:: DATA RECORDS ::
□ □ □ □ □
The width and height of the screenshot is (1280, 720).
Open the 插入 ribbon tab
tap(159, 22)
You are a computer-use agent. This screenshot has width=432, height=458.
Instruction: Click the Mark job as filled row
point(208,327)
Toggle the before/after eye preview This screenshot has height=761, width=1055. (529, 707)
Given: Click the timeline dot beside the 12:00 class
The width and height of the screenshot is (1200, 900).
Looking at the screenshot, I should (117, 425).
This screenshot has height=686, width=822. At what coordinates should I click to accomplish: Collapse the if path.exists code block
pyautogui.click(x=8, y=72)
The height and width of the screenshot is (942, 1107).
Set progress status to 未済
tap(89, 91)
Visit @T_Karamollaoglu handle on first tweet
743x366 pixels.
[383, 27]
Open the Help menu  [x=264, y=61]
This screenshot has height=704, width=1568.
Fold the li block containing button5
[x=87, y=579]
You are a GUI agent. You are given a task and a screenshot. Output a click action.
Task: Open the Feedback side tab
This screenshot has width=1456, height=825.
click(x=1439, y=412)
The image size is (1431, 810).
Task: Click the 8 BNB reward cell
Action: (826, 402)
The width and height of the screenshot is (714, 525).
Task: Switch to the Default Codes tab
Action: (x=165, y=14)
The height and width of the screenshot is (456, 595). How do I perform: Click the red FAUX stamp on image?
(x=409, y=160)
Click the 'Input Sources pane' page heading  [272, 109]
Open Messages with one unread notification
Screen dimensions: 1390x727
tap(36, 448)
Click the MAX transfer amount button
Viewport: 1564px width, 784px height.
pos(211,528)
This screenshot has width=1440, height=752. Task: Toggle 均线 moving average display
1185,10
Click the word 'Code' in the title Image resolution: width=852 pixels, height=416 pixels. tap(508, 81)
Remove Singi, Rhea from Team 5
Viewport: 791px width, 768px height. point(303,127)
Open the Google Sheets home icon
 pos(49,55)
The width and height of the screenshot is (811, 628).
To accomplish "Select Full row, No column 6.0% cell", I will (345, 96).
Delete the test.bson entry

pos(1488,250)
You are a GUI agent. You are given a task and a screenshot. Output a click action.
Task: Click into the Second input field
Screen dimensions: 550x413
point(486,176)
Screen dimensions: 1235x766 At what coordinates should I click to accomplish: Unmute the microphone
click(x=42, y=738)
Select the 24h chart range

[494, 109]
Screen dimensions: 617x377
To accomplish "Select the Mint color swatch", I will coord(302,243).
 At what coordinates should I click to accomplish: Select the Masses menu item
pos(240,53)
□ □ □ □ □
:: WHAT IS REQUIRED ::
Wherever the string "will" occurs in a line of the listing above, count that line, and report only the total.

:: TASK RESULT ::
2